The btrfs LOGICAL_INO ioctl has no way to report references to compressed
blocks precisely, so we must always consider all references to a
compressed block, and discard those that do not have the desired offset.

When we encounter compressed shared extents containing a mix of unique
and duplicate data, we attempt to replace all references to the mixed
extent with the same number of references to multiple extents consisting
entirely of unique or duplicate blocks.  An early exit from the loop
in BeesResolver::for_each_extent_ref was stopping this operation early,
after replacing as few as one shared reference.  This left other shared
references to the unique data on the filesystem, effectively creating
new dup data.

The failing pattern looks like this:

    dedup: replace 0x14000..0x18000 from some other extent
    copy: 0x10000..0x14000
    dedup: replace 0x10000..0x14000 with the copy
    [may be multiple dedup lines due to multiple shared references]
    copy: 0x18000..0x1c000
    [missing dedup 0x18000..0x1c000 with the copy here]
    scan: 0x10000 [++++dddd++++] 0x1c000

If the extent 0x10000..0x1c000 is shared and compressed, we will make
a copy of the extent at 0x18000..1c0000.  When we try to dedup this
copy extent, LOGICAL_INO will return a mix of references to the data
at logical 0x10000 and 0x18000 (which are both references to the
original shared extent with different offsets).  If we break out
of the loop too early, we will stop as soon as a reference to 0x10000
is found, and ignore all other references to the extent we are trying
to remove.

The copy at the beginning of the extent (0x10000..0x14000) usually
works because all references to the extent cover the entire extent.
When bees performs the dedup at 0x14000..0x18000, bees itself creates
the shared references with different offsets.
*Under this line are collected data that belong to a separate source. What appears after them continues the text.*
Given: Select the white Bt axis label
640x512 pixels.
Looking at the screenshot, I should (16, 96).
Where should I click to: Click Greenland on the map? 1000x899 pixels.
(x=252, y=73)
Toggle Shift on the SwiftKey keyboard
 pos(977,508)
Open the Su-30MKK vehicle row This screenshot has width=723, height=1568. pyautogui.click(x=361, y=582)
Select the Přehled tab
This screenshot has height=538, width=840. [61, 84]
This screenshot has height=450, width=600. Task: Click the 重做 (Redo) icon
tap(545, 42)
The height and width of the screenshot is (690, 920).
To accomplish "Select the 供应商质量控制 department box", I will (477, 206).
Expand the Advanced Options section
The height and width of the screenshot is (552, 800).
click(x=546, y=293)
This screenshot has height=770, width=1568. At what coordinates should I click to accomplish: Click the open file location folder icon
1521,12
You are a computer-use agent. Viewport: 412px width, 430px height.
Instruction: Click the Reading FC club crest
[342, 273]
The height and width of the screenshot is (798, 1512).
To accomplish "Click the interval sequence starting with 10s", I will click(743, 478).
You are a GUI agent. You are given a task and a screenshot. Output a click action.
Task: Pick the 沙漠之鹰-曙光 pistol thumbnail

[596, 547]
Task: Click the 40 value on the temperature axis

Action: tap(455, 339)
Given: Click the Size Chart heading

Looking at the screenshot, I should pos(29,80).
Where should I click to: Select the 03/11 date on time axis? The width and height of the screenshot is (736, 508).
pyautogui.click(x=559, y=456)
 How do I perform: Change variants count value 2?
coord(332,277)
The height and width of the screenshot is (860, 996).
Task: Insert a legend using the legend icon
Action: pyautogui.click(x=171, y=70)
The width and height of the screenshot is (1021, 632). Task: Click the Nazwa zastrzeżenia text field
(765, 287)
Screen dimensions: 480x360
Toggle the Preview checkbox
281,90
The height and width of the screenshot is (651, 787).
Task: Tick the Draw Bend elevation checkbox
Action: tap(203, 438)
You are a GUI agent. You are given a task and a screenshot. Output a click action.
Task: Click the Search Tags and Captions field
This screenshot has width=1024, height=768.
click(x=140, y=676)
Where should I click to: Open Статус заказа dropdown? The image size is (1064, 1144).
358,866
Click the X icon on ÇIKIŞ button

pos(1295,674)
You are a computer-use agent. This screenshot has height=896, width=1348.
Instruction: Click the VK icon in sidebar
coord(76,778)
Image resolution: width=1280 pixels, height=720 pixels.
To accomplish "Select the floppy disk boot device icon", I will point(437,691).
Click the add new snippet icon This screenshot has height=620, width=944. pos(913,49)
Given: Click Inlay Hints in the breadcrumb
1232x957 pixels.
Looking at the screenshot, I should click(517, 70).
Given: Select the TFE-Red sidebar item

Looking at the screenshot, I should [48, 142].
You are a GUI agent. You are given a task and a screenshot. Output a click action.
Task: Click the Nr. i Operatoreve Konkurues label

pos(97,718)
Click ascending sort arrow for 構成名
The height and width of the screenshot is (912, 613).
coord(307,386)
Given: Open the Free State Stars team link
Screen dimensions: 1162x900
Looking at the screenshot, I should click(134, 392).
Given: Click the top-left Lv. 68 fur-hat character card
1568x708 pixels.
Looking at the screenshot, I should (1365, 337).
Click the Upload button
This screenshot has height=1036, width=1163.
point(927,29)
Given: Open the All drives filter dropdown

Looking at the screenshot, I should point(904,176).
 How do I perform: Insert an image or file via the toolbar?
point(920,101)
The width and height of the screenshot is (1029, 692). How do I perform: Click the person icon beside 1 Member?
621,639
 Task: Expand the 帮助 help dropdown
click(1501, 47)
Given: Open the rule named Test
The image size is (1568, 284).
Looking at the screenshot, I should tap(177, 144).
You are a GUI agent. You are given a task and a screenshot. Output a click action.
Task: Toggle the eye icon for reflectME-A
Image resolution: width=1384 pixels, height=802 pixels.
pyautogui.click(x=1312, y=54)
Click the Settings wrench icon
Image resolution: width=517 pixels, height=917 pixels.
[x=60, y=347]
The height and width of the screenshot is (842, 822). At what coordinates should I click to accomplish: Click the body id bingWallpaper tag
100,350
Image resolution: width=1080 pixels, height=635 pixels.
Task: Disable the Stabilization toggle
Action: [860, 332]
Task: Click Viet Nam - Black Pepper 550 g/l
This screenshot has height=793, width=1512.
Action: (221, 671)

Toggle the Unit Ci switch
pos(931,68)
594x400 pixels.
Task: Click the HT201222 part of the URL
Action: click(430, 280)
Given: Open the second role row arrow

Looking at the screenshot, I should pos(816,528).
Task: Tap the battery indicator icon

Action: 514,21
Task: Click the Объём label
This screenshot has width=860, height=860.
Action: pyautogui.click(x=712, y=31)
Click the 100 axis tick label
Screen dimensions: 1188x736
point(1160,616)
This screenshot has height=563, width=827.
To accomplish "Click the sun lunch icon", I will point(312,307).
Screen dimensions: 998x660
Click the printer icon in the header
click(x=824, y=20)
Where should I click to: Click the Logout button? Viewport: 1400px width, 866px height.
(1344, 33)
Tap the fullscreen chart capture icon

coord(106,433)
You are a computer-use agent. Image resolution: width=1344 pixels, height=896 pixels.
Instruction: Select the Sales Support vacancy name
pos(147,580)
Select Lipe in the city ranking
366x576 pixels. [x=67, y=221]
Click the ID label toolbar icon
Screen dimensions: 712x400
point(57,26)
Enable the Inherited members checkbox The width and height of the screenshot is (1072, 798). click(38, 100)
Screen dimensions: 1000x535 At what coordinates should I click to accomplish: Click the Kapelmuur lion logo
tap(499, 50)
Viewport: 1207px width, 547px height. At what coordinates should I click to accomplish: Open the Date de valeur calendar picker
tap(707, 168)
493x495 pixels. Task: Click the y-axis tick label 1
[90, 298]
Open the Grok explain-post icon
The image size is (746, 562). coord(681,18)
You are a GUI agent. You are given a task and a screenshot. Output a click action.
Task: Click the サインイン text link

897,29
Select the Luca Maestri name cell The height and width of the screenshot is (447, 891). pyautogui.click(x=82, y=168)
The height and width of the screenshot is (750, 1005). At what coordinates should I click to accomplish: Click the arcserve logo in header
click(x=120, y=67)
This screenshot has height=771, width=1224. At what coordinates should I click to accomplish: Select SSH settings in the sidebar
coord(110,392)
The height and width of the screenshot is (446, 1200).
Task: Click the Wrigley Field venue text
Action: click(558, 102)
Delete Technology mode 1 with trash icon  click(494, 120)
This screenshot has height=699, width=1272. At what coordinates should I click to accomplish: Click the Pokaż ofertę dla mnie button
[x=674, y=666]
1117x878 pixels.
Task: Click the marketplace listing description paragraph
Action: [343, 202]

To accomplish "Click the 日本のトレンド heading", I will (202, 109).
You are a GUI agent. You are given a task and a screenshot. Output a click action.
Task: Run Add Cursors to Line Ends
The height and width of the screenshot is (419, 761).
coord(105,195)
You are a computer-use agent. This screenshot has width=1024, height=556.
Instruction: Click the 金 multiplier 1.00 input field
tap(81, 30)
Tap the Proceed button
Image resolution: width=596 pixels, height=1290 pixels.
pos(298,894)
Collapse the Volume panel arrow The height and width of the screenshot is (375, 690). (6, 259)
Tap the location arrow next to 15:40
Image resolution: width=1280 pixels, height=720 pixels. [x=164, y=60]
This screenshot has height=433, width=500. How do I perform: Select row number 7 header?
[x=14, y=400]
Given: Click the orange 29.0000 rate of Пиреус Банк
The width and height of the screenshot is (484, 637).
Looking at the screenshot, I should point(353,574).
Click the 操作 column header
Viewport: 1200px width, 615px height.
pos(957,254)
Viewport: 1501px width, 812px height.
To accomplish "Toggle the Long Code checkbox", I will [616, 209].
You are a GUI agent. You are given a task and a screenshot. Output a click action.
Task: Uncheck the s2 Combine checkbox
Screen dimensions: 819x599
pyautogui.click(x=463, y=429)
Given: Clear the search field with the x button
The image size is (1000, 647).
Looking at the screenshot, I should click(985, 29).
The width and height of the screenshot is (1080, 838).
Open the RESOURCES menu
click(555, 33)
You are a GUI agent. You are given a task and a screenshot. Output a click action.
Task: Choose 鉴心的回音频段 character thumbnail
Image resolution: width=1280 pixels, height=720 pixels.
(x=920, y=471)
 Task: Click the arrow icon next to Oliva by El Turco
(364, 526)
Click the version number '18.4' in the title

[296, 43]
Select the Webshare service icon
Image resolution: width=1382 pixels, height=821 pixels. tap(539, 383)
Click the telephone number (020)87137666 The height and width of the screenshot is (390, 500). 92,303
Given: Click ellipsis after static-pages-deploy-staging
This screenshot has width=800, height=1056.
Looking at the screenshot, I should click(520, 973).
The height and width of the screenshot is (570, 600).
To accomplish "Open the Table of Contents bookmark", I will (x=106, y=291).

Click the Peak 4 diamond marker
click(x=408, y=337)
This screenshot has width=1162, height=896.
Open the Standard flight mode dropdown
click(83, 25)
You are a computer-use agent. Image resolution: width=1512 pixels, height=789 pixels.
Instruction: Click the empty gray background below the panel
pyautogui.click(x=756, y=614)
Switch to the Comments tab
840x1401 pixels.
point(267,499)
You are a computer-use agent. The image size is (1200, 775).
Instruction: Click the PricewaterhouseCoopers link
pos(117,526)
Uncompressed extents were not affected because LOGICAL_INO can locate
physical blocks precisely if they reside in uncompressed extents.

This change will hurt performance when looking up old physical addresses
that belong to new data, but that is a much less urgent problem.

Signed-off-by: Zygo Blaxell <bees@furryterror.org>
This commit is contained in:
Zygo Blaxell 2016-12-27 14:30:14 -05:00
parent 6e7137f282
commit ef8d92a3cb

View File

@ -378,7 +378,10 @@ BeesResolver::for_each_extent_ref(BeesBlockData bbd, function<bool(const BeesFil
// We have reliable block addresses now, so we guarantee we can hit the desired block.
// Failure in chase_extent_ref means we are done, and don't need to look up all the
// other references.
stop_now = true;
// Or...not? If we have a compressed extent, some refs will not match
// if there is are two references to the same extent with a reference
// to a different extent between them.
// stop_now = true;
}
});